There is no treatment which effectively treats Snyder-Robinson syndrome. Initially, as SRS results from a lack of spermine being produced by cells within the body, it was thought spermine supplementation might treat the disorder. However, this approach has proved to be unsuccessful. Thus, treatment is directed towards alleviating some of the symptoms of SRS. Speech, physical, and occupational therapies have been helpful, but results have varied. Calcium supplementation to improve bone mineral density has been tried to counteract osteoporosis. Again, results have varied. Nonetheless, because of osteoporosis and an increased risk for fractures, patients with SRS should be monitored regularly and calcium supplementation should be initiated once decreased bone mineral density is observed.

Treatment of seizures can be attempted with various drugs. However, success with any one drug has been variable and some seizures have been refractory to treatment.

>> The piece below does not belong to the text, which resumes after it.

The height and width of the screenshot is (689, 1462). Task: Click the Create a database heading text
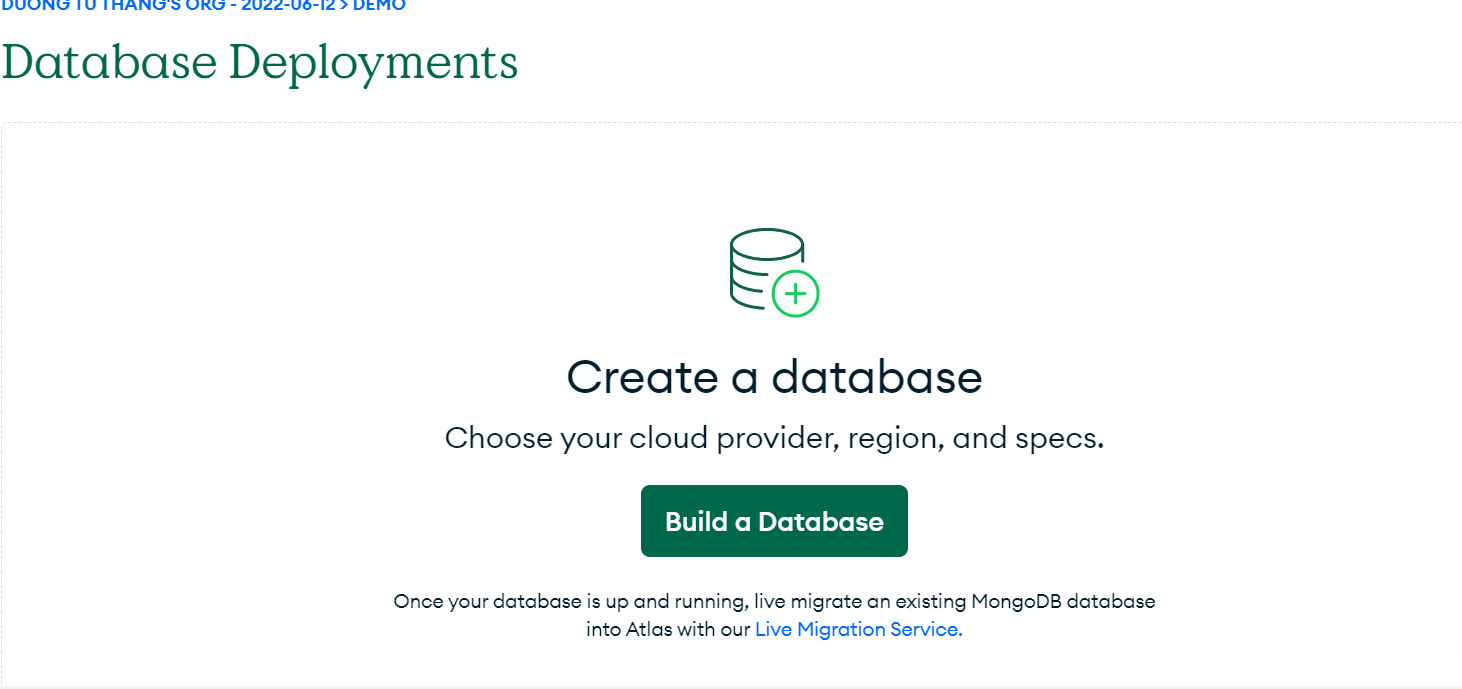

There is potential to use a medication called 2-difluoromethylornithine (DFMO) also known as Eflornithine, to help restore balance between the levels of spermidine and spermine in people with Snyder-Robinson syndrome. DFMO is an FDA-approved drug that blocks the production of polyamines, which are the molecules affected in SRS. It is currently used to treat parasitic infections and a condition called hirsutism (excessive hair growth). By inhibiting polyamine production, DFMO might help reduce the buildup of spermidine and restore a more normal balance between spermidine and spermine, potentially improving symptoms in people affected with SRS.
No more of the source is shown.